Freshwater aquarium systems are extremely common and you may even own one yourself.

While both freshwater and saltwater aquarium systems are similar and use much of the same fish tank equipment, the most significant difference is the chemical composition of the water.

Saltwater aquariums are often referred to as marine aquariums, reef tanks or seawater aquariums.

The most basic differences between fresh water and salt water aquariums include:

• freshwater is found in most lakes and ponds
• freshwater contains low concentrations of salts and minerals
• humans need to drink freshwater to live
• most fish that live in freshwater can't tolerate salt water
• salt water is the ocean's water
• saltwater contains high concentrations of salts and minerals
• humans can't drink salt water
• most fish that live in saltwater can't survive in freshwater

Among the advantages of choosing freshwater fish is that the fish will adapt to nearly any type of Aquarium. In addition, freshwater fish are easier to care for than saltwater fish, making a freshwater fish tank ideal for beginners.

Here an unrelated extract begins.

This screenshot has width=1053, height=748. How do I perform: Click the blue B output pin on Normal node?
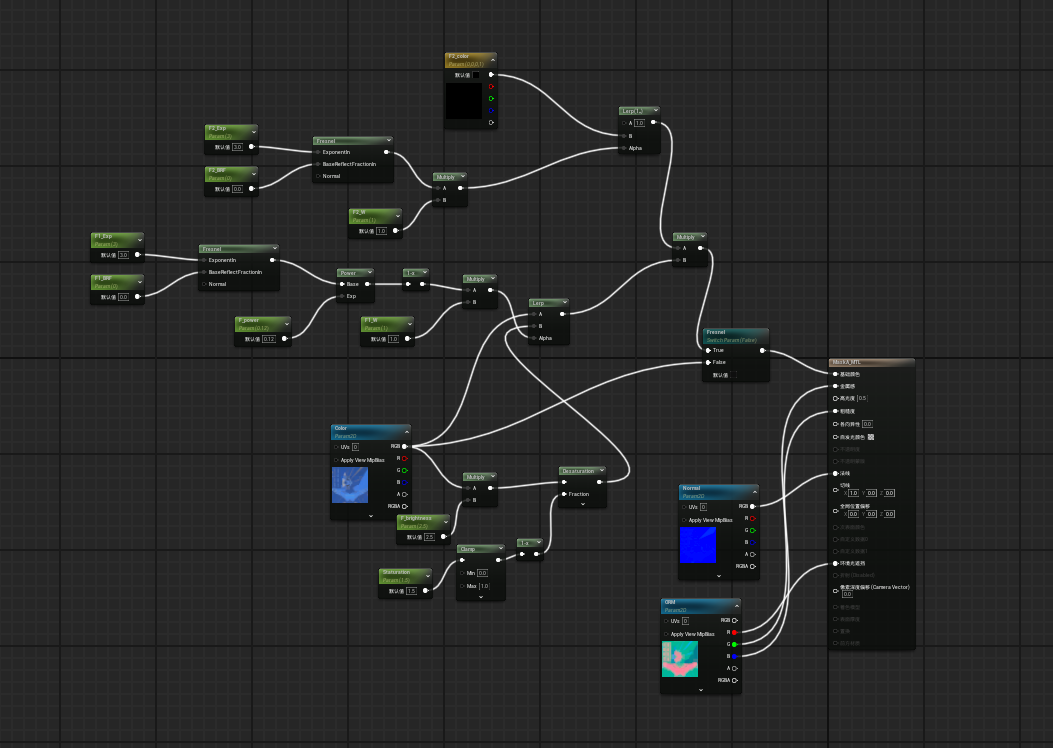752,543
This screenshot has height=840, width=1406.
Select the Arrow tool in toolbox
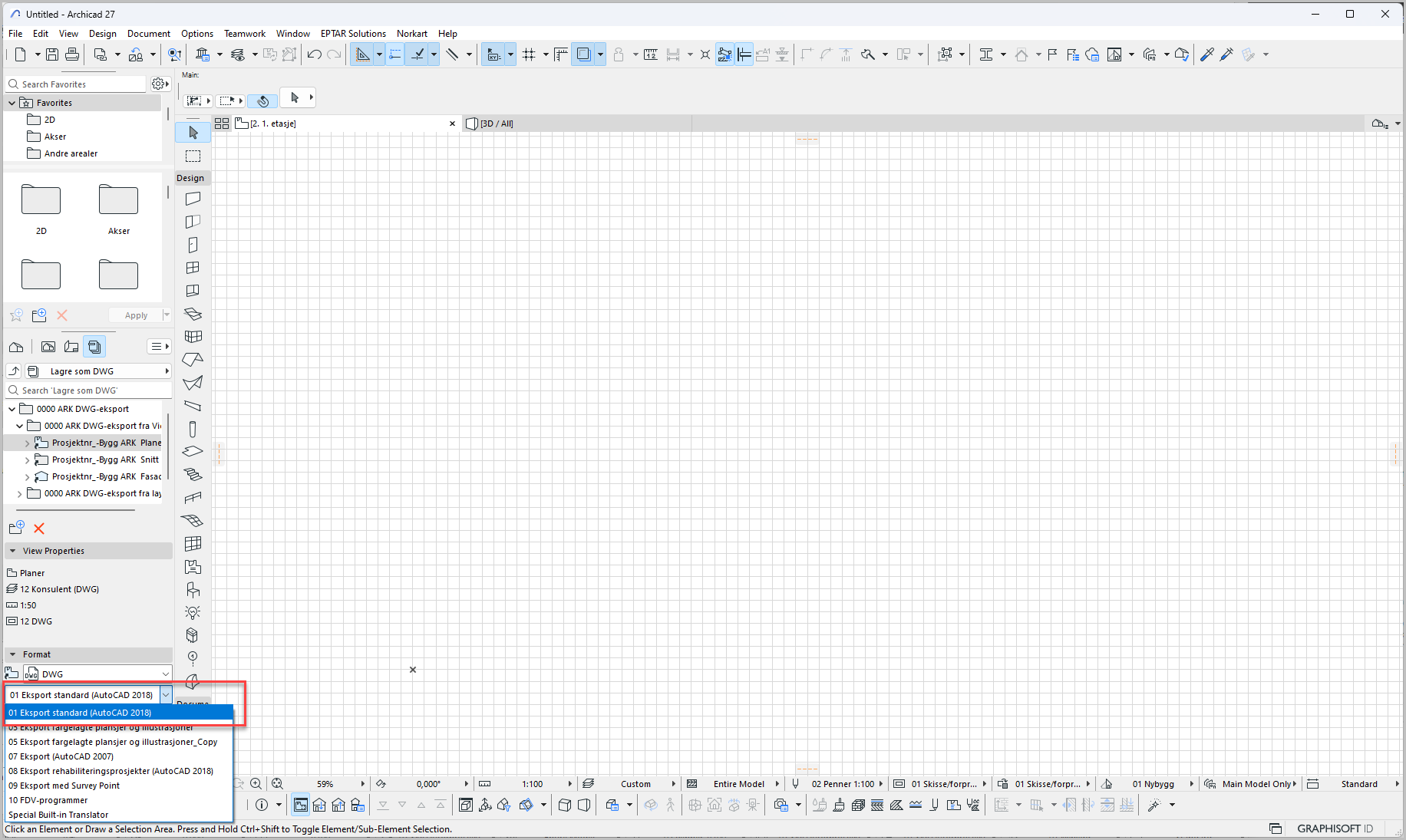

Regardless of the type of fish you decide to raise you want to consider tanks first. Saltwater fish tend to do best in reef or salt water fish tanks. These will normally include live rock and coral.

In the wild, fish and other aquatic life have adapted quite well to these two different kinds of water, and the problems they've encountered have little to do with the amount of salt in the water.

In the aquarium, the differences in water chemistry greatly affect your success in the following ways:

• Saltwater aquariums have less room for error when compared to freshwater setups. Marine fish and invertebrates are more sensitive to slight changes in water quality because they have adapted to the stable environment of the ocean
• saltwater fish are more difficult to find and tend to be more expensive than freshwater fish because almost all are caught in the wild
• saltwater fish don't breed in captivity as freshwater fish do, so you cannot produce your own fish
• marine aquariums are more expensive because they require more equipment to operate and maintain excellent water quality
• you can place more freshwater fish in an aquarium than saltwater fish
• freshwater fish survive quite well on flake food while saltwater fish need a mixture of food that includes not only flakes but also frozen and live foods

While freshwater aquarium fish don't offer the beauty and appeal of the fish and invertebrates available to saltwater aquarium hobbyists, most tropical fish experts recommend that beginners start with a freshwater aquarium.

This is sound advice. But that doesn't mean you have to take it. Sure, a marine aquarium setup is a bit more sensitive, but with the proper planning and a commitment to high water quality, you can be successful with your first saltwater aquarium.